L’art et la génération de sens

Je ne sais pas ce qu’est l’art. Je ne suis pas philosophe ni historienne de l’art.

Je ne sais pas ce qu’est l’art, en général. Mais je sais ce que je cherche dans ma pratique artistique: générer du sens.

Dans ma pratique personnelle - loin des concours, des appels à projets, des résidences, du financement, du marché de l’art - dans ma pratique personnelle donc, celle qui n’est pas nulle part… je me pose des questions auxquelles je ne trouve pas réponse dans les autres domaines du savoir, dans les autres méthodes de connaissance.

Ces questions cherchent à créer du sens.

On peut chercher, on peut faire, on peut découvrir - mais pourquoi faire toutes ces choses ?

Je m’intéresse à l’art comme outil scientifique valide en soi.

Dans Archiver le présent , je me souviens avoir vu sans pouvoir la retrouver une citation de - peut-être était-ce cette entrevue du peintre Roman Opałka, connu pour ses peintures des nombres entiers de 0 à l’infini, il pose le fait suivant - c’est une fausse citation donc - il dit… : « J’aurais pû faire la même oeuvre mais la réaliser comme un écrivain - dire qu’il existe un peintre qui s’occupe à dessiner des chiffres sur des toiles, à l’infini…. j’aurais pû - mais moi je l’ai fait. Et c’est là toute la différence. » [citation needed, comme on dit sur Wikipedia].

Ça veut dire quoi, être humain ?

Ça veut dire quoi être toi ici et maintenant, ici et demain, ici et hier ?

Chaque jour amène son lot d’émotions, d’actions, de tâches et de corvées - chaque jour suffit sa peine.

Nous sommes ici et nous traitons toutes ces informations - ça veut dire quoi, vivre ces choses ? Être au milieu du tourbillon, dans l’oeil du cyclone ou en bordure ?

Ça veut dire quoi, prendre des centaines de décisions dans une journée ?

En fait c’est cela - c’est les processus de prises de décisions collectives qui m’intéressent.
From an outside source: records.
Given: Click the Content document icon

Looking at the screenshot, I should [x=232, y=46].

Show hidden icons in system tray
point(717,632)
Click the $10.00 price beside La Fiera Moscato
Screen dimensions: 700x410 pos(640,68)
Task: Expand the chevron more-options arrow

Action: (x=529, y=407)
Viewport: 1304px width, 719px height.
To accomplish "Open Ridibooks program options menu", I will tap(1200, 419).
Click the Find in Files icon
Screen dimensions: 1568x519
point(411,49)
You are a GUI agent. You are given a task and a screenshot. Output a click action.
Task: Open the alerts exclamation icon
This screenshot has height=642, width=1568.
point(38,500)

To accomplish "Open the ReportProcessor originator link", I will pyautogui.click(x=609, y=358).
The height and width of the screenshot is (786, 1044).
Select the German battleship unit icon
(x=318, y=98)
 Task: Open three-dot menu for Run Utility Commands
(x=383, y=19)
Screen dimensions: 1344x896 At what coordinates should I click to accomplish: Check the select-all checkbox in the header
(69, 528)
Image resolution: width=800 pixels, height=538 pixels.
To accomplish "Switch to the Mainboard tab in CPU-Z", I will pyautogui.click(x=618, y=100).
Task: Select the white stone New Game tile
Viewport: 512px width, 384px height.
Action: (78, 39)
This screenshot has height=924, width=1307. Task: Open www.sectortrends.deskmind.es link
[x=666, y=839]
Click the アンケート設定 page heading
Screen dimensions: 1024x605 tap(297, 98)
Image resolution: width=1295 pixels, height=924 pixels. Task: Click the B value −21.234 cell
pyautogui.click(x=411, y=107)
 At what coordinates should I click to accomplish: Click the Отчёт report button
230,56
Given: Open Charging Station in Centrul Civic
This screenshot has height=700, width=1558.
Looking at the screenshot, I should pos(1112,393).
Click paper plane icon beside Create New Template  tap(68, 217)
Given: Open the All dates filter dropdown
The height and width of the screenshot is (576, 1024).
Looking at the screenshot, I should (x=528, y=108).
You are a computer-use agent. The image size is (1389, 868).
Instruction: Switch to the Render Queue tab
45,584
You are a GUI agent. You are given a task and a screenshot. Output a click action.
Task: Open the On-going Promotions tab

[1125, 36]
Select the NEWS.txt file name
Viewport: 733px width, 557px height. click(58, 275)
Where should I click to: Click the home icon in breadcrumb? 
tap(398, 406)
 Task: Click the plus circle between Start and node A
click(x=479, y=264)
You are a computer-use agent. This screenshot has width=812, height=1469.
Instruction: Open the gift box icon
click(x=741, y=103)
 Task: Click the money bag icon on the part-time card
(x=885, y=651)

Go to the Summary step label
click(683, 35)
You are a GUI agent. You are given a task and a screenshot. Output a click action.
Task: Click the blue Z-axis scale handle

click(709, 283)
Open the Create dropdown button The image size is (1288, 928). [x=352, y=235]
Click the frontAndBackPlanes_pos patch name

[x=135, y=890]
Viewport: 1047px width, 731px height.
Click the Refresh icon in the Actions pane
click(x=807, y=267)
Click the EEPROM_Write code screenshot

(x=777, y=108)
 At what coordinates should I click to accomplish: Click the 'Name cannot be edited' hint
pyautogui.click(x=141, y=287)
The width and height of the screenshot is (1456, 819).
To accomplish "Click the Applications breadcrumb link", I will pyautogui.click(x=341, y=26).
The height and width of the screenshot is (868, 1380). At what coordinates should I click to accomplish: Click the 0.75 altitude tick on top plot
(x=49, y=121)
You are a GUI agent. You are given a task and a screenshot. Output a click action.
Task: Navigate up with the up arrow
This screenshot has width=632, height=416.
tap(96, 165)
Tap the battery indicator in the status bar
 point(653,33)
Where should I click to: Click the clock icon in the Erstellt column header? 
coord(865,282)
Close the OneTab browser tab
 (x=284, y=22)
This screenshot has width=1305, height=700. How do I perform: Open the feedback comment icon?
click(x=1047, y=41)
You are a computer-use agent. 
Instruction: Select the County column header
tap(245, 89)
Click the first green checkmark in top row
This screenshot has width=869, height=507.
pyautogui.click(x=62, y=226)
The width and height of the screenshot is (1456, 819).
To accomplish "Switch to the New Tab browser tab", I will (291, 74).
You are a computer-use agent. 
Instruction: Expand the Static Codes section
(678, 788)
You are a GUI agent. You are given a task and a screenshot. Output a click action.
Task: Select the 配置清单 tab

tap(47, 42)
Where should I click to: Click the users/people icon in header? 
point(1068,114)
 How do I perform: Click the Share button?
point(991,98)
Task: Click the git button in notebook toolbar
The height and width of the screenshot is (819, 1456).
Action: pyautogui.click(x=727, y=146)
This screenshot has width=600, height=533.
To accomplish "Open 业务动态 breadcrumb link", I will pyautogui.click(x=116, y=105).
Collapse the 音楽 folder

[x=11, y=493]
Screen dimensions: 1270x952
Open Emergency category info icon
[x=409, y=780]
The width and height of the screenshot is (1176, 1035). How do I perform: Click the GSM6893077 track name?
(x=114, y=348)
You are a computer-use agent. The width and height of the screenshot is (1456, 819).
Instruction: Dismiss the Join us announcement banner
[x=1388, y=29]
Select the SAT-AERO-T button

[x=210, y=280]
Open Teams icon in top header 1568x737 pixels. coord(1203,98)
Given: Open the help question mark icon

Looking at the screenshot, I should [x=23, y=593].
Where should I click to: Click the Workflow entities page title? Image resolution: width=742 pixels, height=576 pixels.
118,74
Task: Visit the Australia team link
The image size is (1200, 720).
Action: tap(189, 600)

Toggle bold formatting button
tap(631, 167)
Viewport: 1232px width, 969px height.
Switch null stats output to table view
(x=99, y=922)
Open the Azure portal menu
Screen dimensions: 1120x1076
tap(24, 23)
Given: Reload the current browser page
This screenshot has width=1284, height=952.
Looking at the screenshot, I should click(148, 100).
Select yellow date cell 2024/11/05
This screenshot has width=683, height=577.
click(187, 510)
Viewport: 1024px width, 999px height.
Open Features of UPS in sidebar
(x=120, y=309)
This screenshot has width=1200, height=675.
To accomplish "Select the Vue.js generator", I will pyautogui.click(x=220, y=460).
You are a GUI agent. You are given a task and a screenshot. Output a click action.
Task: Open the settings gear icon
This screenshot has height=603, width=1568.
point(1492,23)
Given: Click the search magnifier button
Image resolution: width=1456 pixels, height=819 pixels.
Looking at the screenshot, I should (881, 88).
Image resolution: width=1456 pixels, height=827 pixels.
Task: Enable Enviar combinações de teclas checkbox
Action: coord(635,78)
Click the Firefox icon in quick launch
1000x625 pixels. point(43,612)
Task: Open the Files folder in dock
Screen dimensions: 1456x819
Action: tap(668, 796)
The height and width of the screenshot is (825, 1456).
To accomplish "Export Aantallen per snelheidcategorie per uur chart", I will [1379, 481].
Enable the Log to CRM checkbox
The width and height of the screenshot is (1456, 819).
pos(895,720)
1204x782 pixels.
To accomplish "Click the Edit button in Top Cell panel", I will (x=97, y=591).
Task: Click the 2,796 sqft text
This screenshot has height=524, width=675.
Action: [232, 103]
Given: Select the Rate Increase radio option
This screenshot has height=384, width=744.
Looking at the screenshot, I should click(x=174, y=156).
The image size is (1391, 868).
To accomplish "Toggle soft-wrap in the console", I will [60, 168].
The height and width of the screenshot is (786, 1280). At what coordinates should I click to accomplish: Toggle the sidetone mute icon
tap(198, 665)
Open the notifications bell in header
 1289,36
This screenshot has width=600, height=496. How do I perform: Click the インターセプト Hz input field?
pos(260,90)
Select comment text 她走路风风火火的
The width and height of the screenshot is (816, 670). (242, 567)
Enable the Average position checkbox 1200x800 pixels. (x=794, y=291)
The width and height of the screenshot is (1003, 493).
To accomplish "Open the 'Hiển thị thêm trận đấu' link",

C’est l’impact de ces prises de décision sur l’être humain.

Décider ?

Il y a toutes sortes de proverbes, de citations célèbres qui me parlent - en voici quelques-unes:

  • la carte n’est pas le territoire.

  • ce n’est pas le plan qui importe, mais le fait d’avoir planifié.

  • fait, et tu comprendras.

Je m’intéresse à l’action comme mécanisme de prise de sens.

Je m’intéresse à la décision comme mécanisme de création de carte, comme phénomène d’abstraction.

Je m’intéresse à la planification comme structure d’action dans un processus décisionnel.

Les sociétés contemporaines ont toutes sortes de mécanismes de planification, d’anti-planification, de contre-planification - de systèmes décisionnels.

Pourquoi l’un plutôt que l’autre ?

J’ai surtout étudié les marchés, la finance - comme mécanisme décisionnel, comme univers esthétique, comme totalité englobante… mais il y en a d’autres.

Avec La plus longue rencontre du monde est-elle une rencontre ? - j’aimerais continuer la réflexion en posant la question de la réunion comme une génération de consensus en collectivité - dans ce cas-ci, dans le monde du travail…

Bien avant ceci, je m’étais posé la question de la décision collective dans le cadre du théorème d’impossibilité d’Arrow.

Donc je disais - je m’intéresse à l’art comme mécanisme de génération de sens. Quel est le sens de nos décisions collectives ?

L’art raconte le narratif de ces décisions. L’art génère des inteprétations, des mythes, des façons de voir le monde qui font ou ne font pas de sens pour nous. L’art constitue une carte, et non le territoire.

Ce qui m’intéresse dans l’art, c’est son potentiel de réappropriation - de nous permettre de prendre des concepts et de faire en sorte qu’ils cessent d’être aliénants - de redevenir humain. C’est le tout de l’artisan.

Pour moi, faire de l’art c’est faire une expérience scientifique subjective, c’est être l’ensemble de l’échantillon - c’est avoir exactement un seul élément à étudier.